#307: Prime Editing Could Accelerate The Adoption Of Clinical Genetic Testing, & More
1. Prime Editing Could Accelerate the Adoption of Clinical Genetic Testing

While the DNA of all human beings is 99.9 identical, the remaining 0.1% includes genetic variants that determine our unique traits as well as our predispositions to disease. Genetic variants ranging from small misspellings to large chunks of missing DNA code are scattered throughout our genomes. Hereditary genetic testing aims to measure those variants and determine whether or not they are safe (benign) or dangerous (pathogenic).
Because human genomes are large and complex, clinical labs often surface mutations known as variants of uncertain significance (VUSs) that leave physicians and patients with many unanswered questions. As a result, clinical labs are focused on minimizing VUS.
To classify genetic variants, labs ask a series of questions. Is the patient’s genetic variant in internal or external databases? What does scientific literature suggest about the variant?
In recent years, some labs have used biomolecular computer models to simulate the downstream effects of genetic variants, the most advanced using in vitro gene-editing techniques like CRISPR/Cas9 that recreate a patient’s genetic variant(s). This functional testing can provide significant answers but involves risks like off-target effects and lower editing efficiency. Functional testing is a key area of research in large genetic testing labs.
Recently, a Canadian research group applied one of the newest forms of gene editing, “prime editing,” to improve functional testing for genetic variant interpretation. In that study, prime editing improved editing efficiency, edited the genome in places CRISPR/Cas9 could not, and enabled cheaper, faster, and more scalable functional testing.
New genome editing tools like prime editing are likely to enable better functional tests that help labs contend with VUS, accelerating the adoption of clinical genetic testing.

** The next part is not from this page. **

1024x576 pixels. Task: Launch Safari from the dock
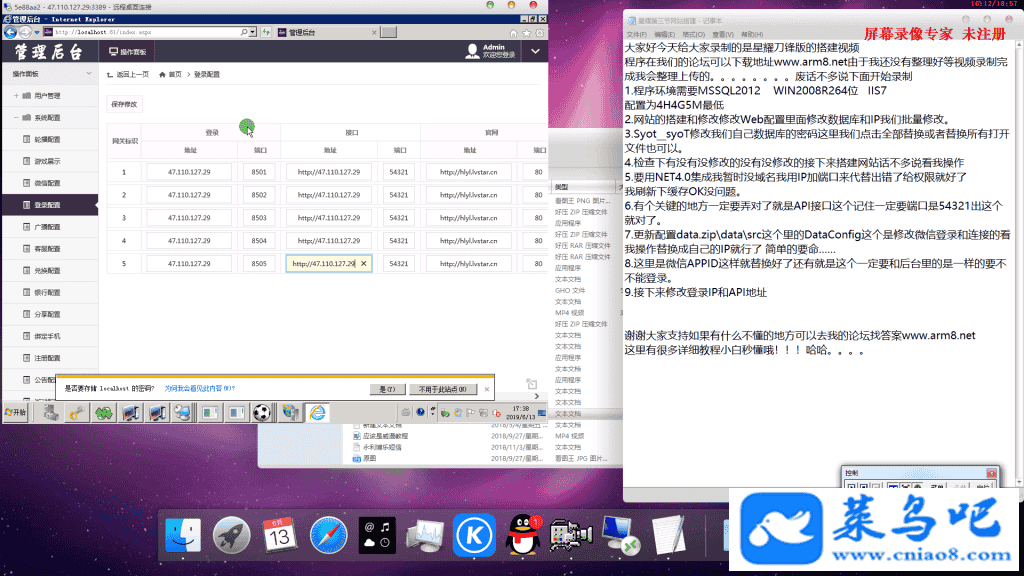pos(328,535)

2. Size Matters in Computer Vision Models

Large language models are outperforming their smaller predecessors across a wide range of tasks, demonstrating that size matters, particularly in vision models. Last year, Facebook AI (now Meta AI) unveiled SEER, a 1 billlion-parameter computer vision model that learns from random, unlabeled, and noncurated sets of images. SEER was an exciting advancement because “self-learning” is more scalable than the prior computer vision models trained on human-labeled datasets. Recently, Meta AI scaled the SEER model to 10 billion parameters, increasing its performance dramatically.
SEER’s 10B-parameter model delivered fewer biases than other models trained on highly curated datasets, suggesting the intriguing possibility that larger models will reduce bias, a conclusion contrary to the conventional wisdom that human labeling and curation are the only––or best––techniques for decreasing bias.

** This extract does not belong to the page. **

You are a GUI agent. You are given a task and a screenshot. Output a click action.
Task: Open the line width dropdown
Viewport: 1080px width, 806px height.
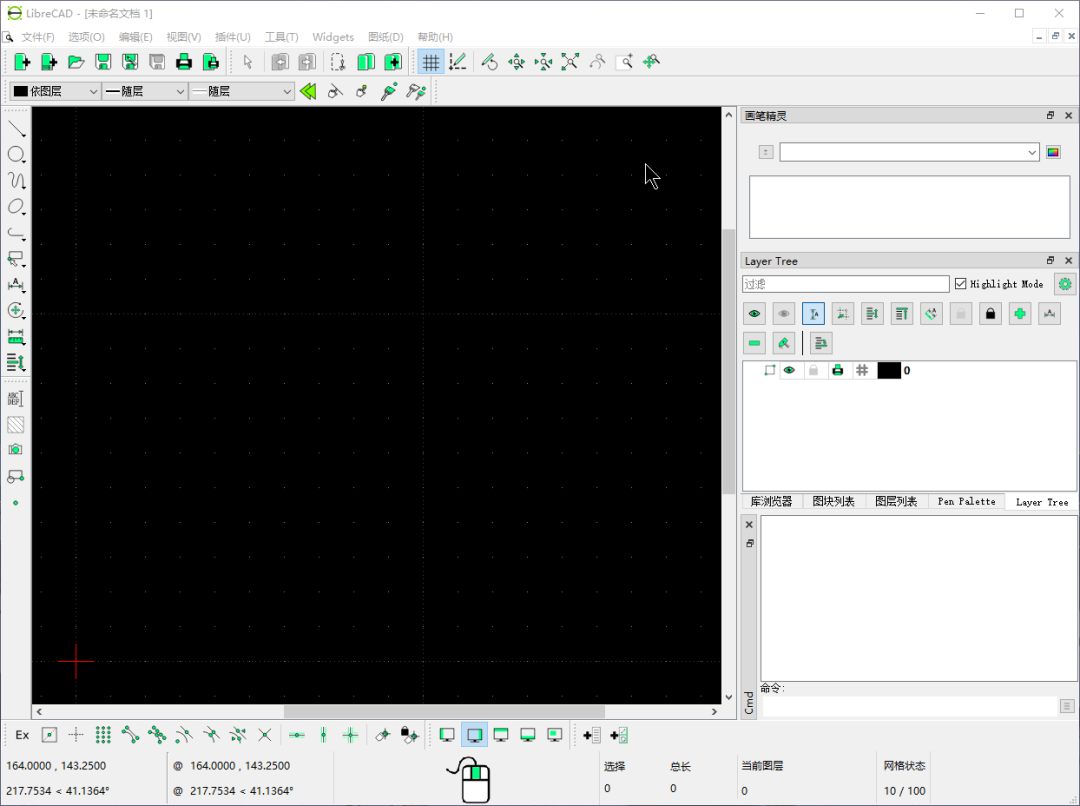coord(145,91)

3. Global Tensions Are Demonstrating Crypto’s Value Proposition Amid Questions About the Importance of Decentralization

The global upheaval caused by Russia’s invasion of Ukraine is demonstrating the power of cryptoassets as a source of economic independence. A week after its plea for crypto donations in a tweet, for example, the Ukrainian government had raised over $54 million in bitcoin, ether, and other cryptoassets. Simultaneously, Russian citizens turned to bitcoin as a hedge against the rapid devaluation of the ruble, pushing BTC-RUB trading volume up by 243% in the last week of February. With the rapid devaluation of the ruble, bitcoin’s market capitalization is more valuable today than the Russian money supply.
While some critics have suggested that Russia is using cryptocurrency to circumvent unprecedented sanctions, supporters disagree, claiming that “liquidity in crypto is still a fraction of the global currency market.” Average income earners in Russia might be trying to preserve their purchasing power and asset base, but oligarchs would need much more that the roughly $1 trillion crypto market capitalization to do the same. In addition, Bitcoin blockchain’s transparency probably would expose any “whale” activity.

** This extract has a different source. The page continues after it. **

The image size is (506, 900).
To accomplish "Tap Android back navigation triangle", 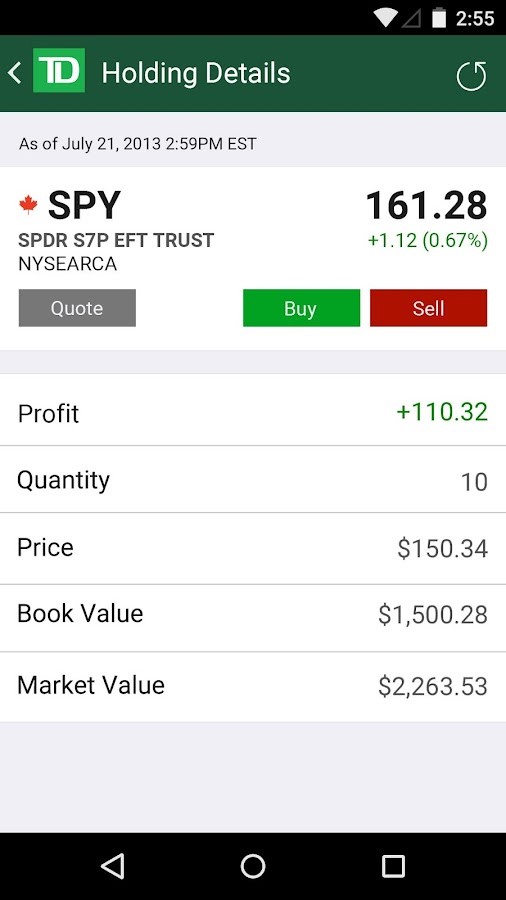I will 112,866.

Meanwhile, controversy at blockchain infrastructure provider Infura and NFT marketplace OpenSea during the last few weeks have highlighted that dependence on any central service provider could undermine the benefits of crypto networks. To comply with sanctions, Infura and OpenSea had to ban IP addresses originating from Russian controlled regions of Ukraine, including Donetsk and Crimea, and delist individual accounts. Users who self-custody private keys through digital wallets like MetaMask also suffered because they rely on Infura for connections to the Ethereum network. While some tech-savvy users circumvented regulatory measures with VPNs and blockchain nodes, the average user could not make any moves in crypto.
In our view, crypto networks that rely on central service providers have opted for ease of use and a single point of failure over decentralization. While they can be convenient in ideal, everyday scenarios, centralized service providers often cannot cope with extraordinary disruptions which, unfortunately, seem to be more ordinary these days. As a result, companies like Block that are focused on developing privacy and decentralization for the custody and exchange of bitcoin are likely to gain share and thrive.